The above measure is one of dozens of goals and objectives the EPA has outlined in a new draft federal strategy for preventing plastic pollution that was required by a law passed in 2020 aimed at keeping plastic waste and post-consumer materials out of waterways and oceans.

While the EPA has said it wants to promote "circular economy policies," which focus on the reuse of plastic waste, it said it will exclude "processes that convert solid waste to fuels, fuel ingredients, or energy from being considered as a recycling practice in this strategy."

Advanced recycling or pyrolysis or chemical recycling, is a set of reprocessing technologies that the plastics industry has touted as a solution to deal with the global scourge of plastic waste. It uses heat or chemicals to turn plastic waste into fuel or reclaimed resin to make new plastic.

The agency said that though it had welcomed "further discussion" on the technology when it released a separate draft national recycling plan in late 2021, it now "reaffirms does not consider activities that convert non-hazardous solid waste to fuels or fuel substitutes or for energy production to be 'recycling' activities."

It says that “new and innovative approaches are necessary to reduce and recover plastic materials and improve economic, social, and environmental impacts”. With input from organisations, EPA says it has identified three key objectives for the strategy:

  • Reduce pollution during plastic production.

  • Improve post-use materials management.

  • Prevent trash and micro/nanoplastics from entering waterways and remove escaped trash from the environment.

EPA adds that shifting to a circular approach for plastics management in the US involves actions surrounding:

  • Understanding the effectiveness of programs and policies, and preventing plastic pollution through reducing, reusing, collecting, and capturing plastics from land-based sources.

  • Improving US capacity to reuse and refill products.

  • Increasing data availability and conducting life cycle assessments to understand the environmental, economic, social, and health impacts attributed to plastics.

  • Addressing and improving consumer outreach and understanding of the proper management of plastic and other waste.

  • Improving wastewater/stormwater management and capture systems.

EPA will collect public comments on this draft strategy through the docket in for 45 days once notice is published in the Federal Register.

EPA asks the public to consider several key questions in the draft strategy when reviewing and commenting on it:

  • Which actions are the most important and would have the greatest positive impact at the local, regional, national, and global levels? Consider:

  • - Which actions can best protect human health and environmental

  • - Which actions are most important to address environmental justice and climate change?

  • - What are the key steps and milestones necessary to successfully implement the actions in the draft strategy?

  • What are the most important roles and/or actions for federal agencies to lead?

  • Is your organisation willing to lead an action or collaborate with others to implement the actions?

  • - What factors would your organization consider when determining whether to lead an action?

  • What are potential unintended consequences of the proposed actions that could impact communities considered overburdened or vulnerable, such as shifts in production or management methods?

  • What key metrics and indicators should EPA use to measure progress in reducing plastic and other waste in waterways and oceans?

  • What criteria should processes meet to be considered “recycling activities” (e.g., “plastics-to-plastics outputs are ‘recycling’ if these processes reduce the life cycle environmental impacts in comparison to traditional mechanical recycling”)?

  • Are there other actions that should be included in the strategy?

  • - Should EPA expand the scope of the strategy to include sea-based sources?

  • - Should specific types of plastic products be targeted for reduction or reuse in this strategy?

It also requests for additional information or recommendations for EPA regarding these or other proposed actions in the draft strategy.

## STATED PROBLEM
Answer these questions using the article on the EPA's plastic pollution strategy.
1. In what year was the law requiring the strategy passed?
2. What does advanced recycling use to turn plastic waste into fuel or reclaimed resin?
3. What is the first of the three key objectives the EPA identified for the strategy?

## LISTED RECORDS
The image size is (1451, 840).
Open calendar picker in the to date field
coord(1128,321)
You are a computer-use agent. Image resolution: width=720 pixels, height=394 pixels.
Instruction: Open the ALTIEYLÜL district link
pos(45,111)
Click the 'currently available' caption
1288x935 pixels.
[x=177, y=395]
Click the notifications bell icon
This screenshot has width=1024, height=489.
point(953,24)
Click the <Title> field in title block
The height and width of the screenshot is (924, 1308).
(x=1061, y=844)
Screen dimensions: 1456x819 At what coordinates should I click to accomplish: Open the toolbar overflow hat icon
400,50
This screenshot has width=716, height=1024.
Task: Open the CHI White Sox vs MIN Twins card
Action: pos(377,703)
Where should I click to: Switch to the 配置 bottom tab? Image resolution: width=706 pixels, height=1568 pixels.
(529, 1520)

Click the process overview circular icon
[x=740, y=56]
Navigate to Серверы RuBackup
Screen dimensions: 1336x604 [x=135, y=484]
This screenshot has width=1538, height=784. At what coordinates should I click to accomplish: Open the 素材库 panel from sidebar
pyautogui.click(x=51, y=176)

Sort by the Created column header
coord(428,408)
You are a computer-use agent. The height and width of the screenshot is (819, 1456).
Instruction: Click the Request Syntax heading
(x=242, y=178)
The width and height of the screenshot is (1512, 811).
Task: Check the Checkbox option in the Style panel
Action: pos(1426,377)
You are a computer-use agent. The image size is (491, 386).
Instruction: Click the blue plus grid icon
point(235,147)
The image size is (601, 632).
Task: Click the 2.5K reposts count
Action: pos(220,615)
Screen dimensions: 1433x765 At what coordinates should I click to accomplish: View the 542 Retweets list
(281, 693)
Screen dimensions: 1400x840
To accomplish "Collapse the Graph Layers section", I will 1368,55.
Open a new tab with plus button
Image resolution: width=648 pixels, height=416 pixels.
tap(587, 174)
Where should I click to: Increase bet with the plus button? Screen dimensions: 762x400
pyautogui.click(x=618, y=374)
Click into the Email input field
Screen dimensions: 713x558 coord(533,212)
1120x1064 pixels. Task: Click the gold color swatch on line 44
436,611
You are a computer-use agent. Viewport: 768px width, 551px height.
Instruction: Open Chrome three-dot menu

## ANSWER
1. 2020
2. Heat or chemicals
3. Reduce pollution during plastic production